The thatched houses typical of the Islands usually kept the front and back doors held open. This helped to keep the home well aired and also created a friendly, welcoming impression. There were superstitions about leaving through the back door- guests were not permitted to do so, for fear of bad luck. However, if a member of the household were to pass away, it was traditional that they would be carried out in their coffin through the rear exit.
Myths and Traditions
It’s a place where myths are still revered: there is still talk of faeries at the fort Dun Fearbhai. Another superstition relates to the story of a witch living on the islands who protected them from the British landing by conjuring powerful sea storms. The famous playwright J.M. Synge took great inspiration from the tales he heard whilst living there.
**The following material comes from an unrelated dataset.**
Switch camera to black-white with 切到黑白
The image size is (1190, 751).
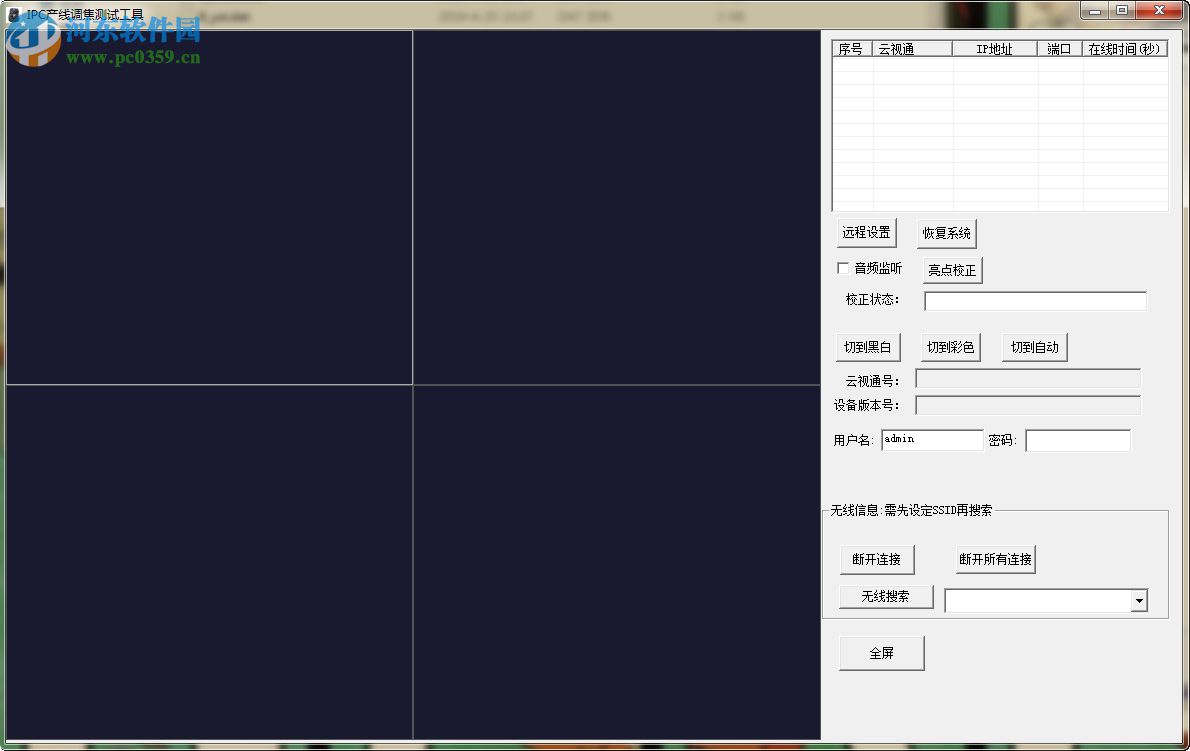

The Aran Islands are rightly famous for their intricate cabled knitwear, which has become popular worldwide. It’s said that each family had its own distinct designs, but recurring motifs such as the honeycomb stitch were supposed to bring good luck. Today, traditional Aran sweaters are as practical and stylish as ever. You can find a range of Irish Aran wool sweaters from Shamrock Gift.
Fishing is still the main way of life on the islands, although tourism also provides revenue in the summer months. Though the fishermen were highly skilled at their work, it used to be traditional that they were unable to swim: the reasoning being that they would therefore be more cautious towards the wild seas they faced.